Exercise prompt
Copy the following items line for line, without changing anything.

Record excerpts
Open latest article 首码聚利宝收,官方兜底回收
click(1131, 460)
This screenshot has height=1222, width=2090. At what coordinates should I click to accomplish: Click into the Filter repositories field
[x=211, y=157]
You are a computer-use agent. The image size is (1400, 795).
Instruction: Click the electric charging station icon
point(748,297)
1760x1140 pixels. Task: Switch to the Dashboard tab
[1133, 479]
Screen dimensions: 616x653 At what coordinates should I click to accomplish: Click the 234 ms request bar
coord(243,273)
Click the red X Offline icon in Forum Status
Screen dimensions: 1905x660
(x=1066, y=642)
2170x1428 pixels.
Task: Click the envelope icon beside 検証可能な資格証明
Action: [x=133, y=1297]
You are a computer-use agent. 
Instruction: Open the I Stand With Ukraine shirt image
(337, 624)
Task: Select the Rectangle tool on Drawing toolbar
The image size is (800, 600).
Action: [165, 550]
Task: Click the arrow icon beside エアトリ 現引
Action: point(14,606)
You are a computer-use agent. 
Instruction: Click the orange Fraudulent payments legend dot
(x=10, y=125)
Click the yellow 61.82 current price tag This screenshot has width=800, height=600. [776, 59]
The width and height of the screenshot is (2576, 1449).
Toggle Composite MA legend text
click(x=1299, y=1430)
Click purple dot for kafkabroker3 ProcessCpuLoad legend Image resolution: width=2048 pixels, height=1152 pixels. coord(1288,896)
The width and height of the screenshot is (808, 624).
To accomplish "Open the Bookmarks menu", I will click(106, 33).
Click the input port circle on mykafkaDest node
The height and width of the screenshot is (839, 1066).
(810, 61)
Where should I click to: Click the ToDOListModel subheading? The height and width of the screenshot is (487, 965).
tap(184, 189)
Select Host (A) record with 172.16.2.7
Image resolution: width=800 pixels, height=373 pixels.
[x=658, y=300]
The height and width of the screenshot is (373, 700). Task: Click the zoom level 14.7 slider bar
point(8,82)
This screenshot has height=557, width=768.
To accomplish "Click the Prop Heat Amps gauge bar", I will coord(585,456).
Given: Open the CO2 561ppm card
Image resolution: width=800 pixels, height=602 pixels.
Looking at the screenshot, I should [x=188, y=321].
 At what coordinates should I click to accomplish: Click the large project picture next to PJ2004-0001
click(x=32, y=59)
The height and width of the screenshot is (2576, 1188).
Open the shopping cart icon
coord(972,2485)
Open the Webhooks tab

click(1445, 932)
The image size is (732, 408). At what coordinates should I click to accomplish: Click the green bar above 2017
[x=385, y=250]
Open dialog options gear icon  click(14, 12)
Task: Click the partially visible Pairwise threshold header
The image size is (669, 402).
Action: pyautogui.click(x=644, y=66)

Exercise solution
Open latest article 首码聚利宝收,官方兜底回收
click(1131, 460)
This screenshot has height=1222, width=2090. At what coordinates should I click to accomplish: Click into the Filter repositories field
[x=211, y=157]
You are a computer-use agent. The image size is (1400, 795).
Instruction: Click the electric charging station icon
point(748,297)
1760x1140 pixels. Task: Switch to the Dashboard tab
[1133, 479]
Screen dimensions: 616x653 At what coordinates should I click to accomplish: Click the 234 ms request bar
coord(243,273)
Click the red X Offline icon in Forum Status
Screen dimensions: 1905x660
(x=1066, y=642)
2170x1428 pixels.
Task: Click the envelope icon beside 検証可能な資格証明
Action: [x=133, y=1297]
You are a computer-use agent. 
Instruction: Open the I Stand With Ukraine shirt image
(337, 624)
Task: Select the Rectangle tool on Drawing toolbar
The image size is (800, 600).
Action: [165, 550]
Task: Click the arrow icon beside エアトリ 現引
Action: point(14,606)
You are a computer-use agent. 
Instruction: Click the orange Fraudulent payments legend dot
(x=10, y=125)
Click the yellow 61.82 current price tag This screenshot has width=800, height=600. [776, 59]
The width and height of the screenshot is (2576, 1449).
Toggle Composite MA legend text
click(x=1299, y=1430)
Click purple dot for kafkabroker3 ProcessCpuLoad legend Image resolution: width=2048 pixels, height=1152 pixels. coord(1288,896)
The width and height of the screenshot is (808, 624).
To accomplish "Open the Bookmarks menu", I will click(106, 33).
Click the input port circle on mykafkaDest node
The height and width of the screenshot is (839, 1066).
(810, 61)
Where should I click to: Click the ToDOListModel subheading? The height and width of the screenshot is (487, 965).
tap(184, 189)
Select Host (A) record with 172.16.2.7
Image resolution: width=800 pixels, height=373 pixels.
[x=658, y=300]
The height and width of the screenshot is (373, 700). Task: Click the zoom level 14.7 slider bar
point(8,82)
This screenshot has height=557, width=768.
To accomplish "Click the Prop Heat Amps gauge bar", I will coord(585,456).
Given: Open the CO2 561ppm card
Image resolution: width=800 pixels, height=602 pixels.
Looking at the screenshot, I should [x=188, y=321].
 At what coordinates should I click to accomplish: Click the large project picture next to PJ2004-0001
click(x=32, y=59)
The height and width of the screenshot is (2576, 1188).
Open the shopping cart icon
coord(972,2485)
Open the Webhooks tab

click(1445, 932)
The image size is (732, 408). At what coordinates should I click to accomplish: Click the green bar above 2017
[x=385, y=250]
Open dialog options gear icon  click(14, 12)
Task: Click the partially visible Pairwise threshold header
The image size is (669, 402).
Action: pyautogui.click(x=644, y=66)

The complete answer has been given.